Monthly Archives: December 2010

10 Steps to Buying a New Car: Finding the exact car you want to buy

You should now have a very specific idea of the car you want to buy. This means you know the make, model, trim level, options and colors. The more flexible you can be about these specifics, the wider the range of the cars you’ll find available for sale. Ultimately, the ability to consider several versions of the same model can give you additional bargaining power. For example, a shopper might be very firm about the make, model and trim level, but could accept a variety of options and colors. If you’re a shopper who definitely wants hard-to-find options and a specific color, it will be more difficult to make a great deal. Why? You have no leverage as a negotiator. You have to pay the dealer’s price or try to locate another identical vehicle. Obviously, if you do find the exact car you’re looking for, there’s no need to volunteer this information to the salesperson.

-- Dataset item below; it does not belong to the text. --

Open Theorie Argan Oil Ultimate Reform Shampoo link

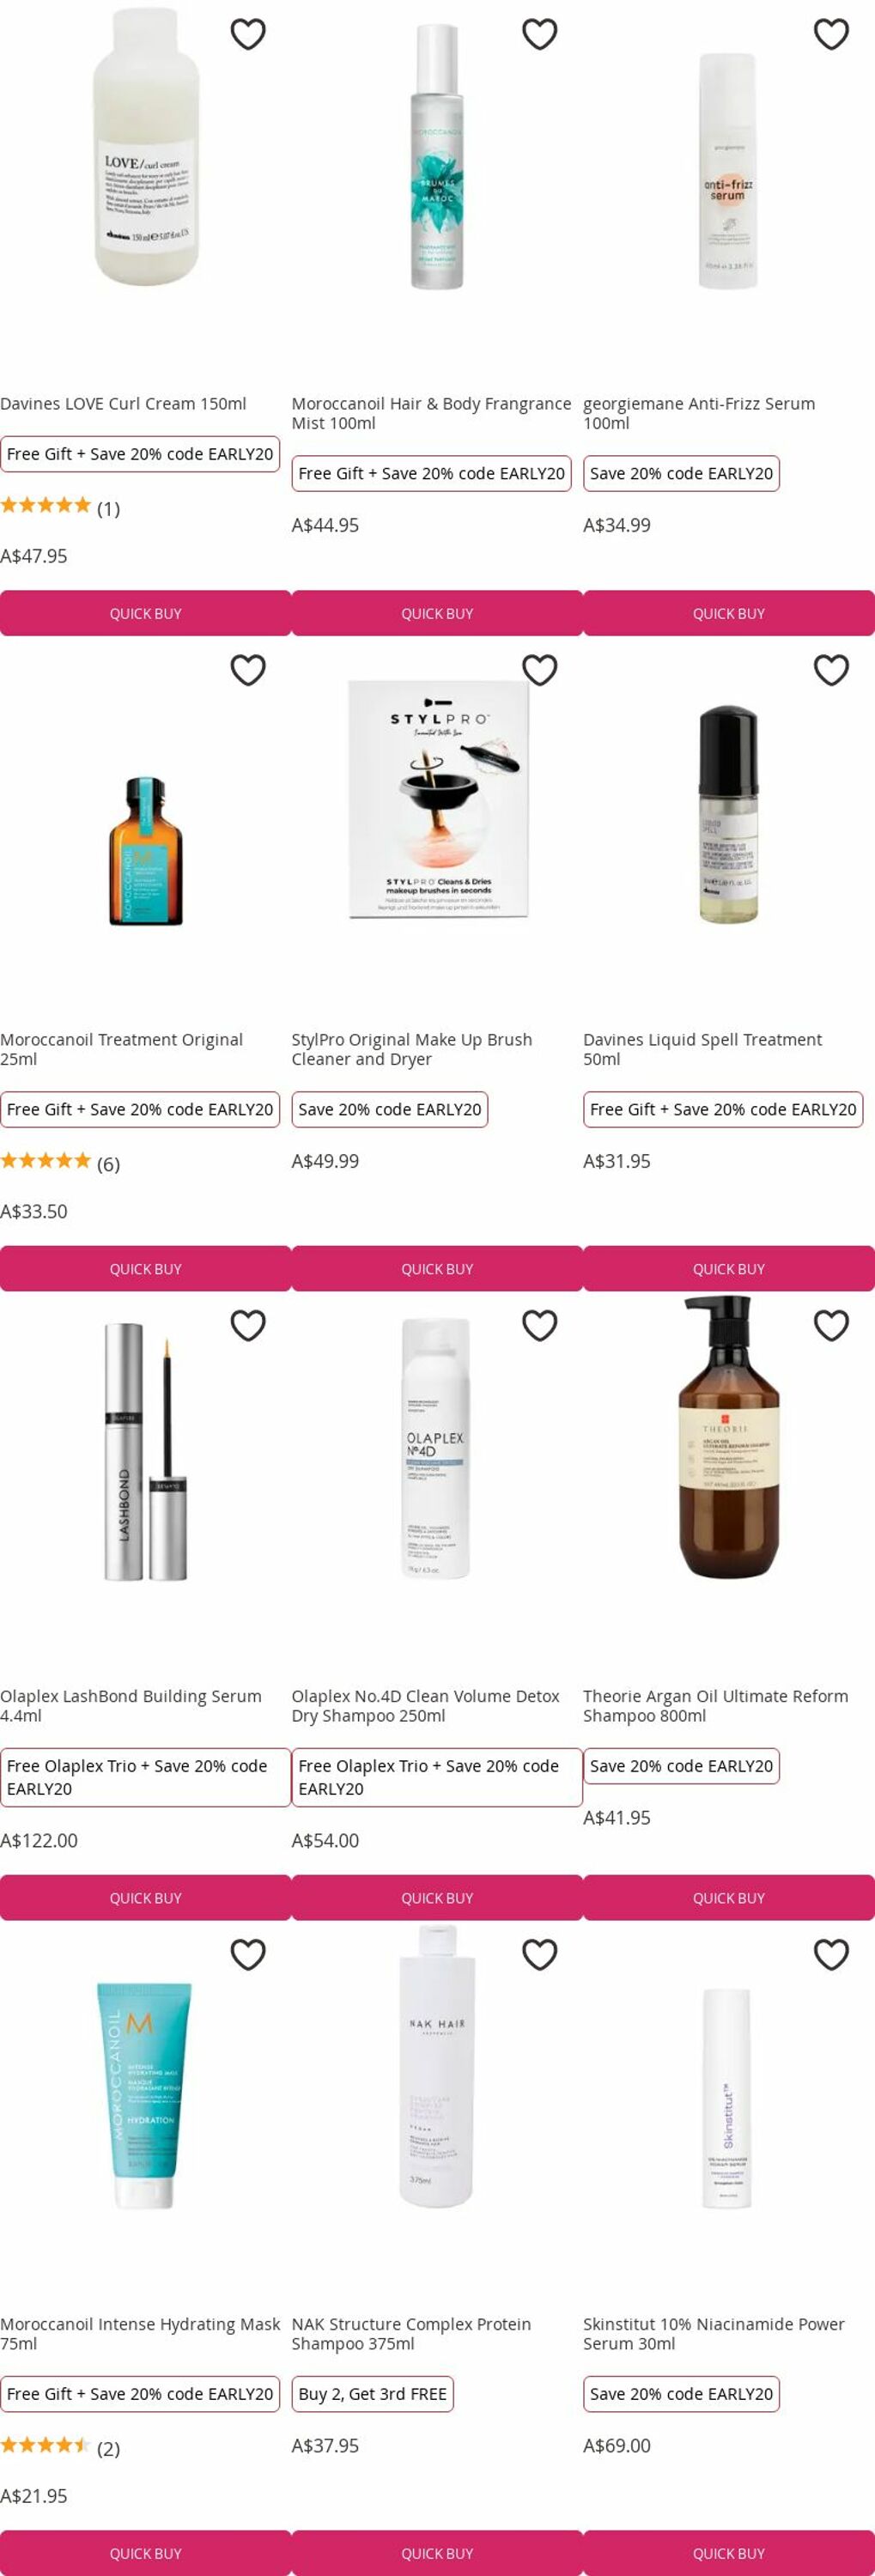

In any case, locate the exact car you want by sending e-mails to the Internet managers of dealers in your area. Using’s Dealer Locator feature, you can simultaneously solicit quotes from multiple dealers. In many cases, you will have to follow up with a phone call. Say something like: “I’m looking for a 2003 Matsura Accell.I’m not too fussy about the color but I don’t want black or white. I want ABS and side airbags. What do you have on your lot?” Often the salesperson will have to check his inventory and call you back. After a few phone calls, you will have a good idea of how widely available the car is. If there are several dealerships offering the same car, you will be in a better position to make a good deal.

As you make phone calls and exchange e-mails, take careful notes. You should record information about each car you locate, including the color and options, and the dealership name. This will save time as you continue through the shopping process.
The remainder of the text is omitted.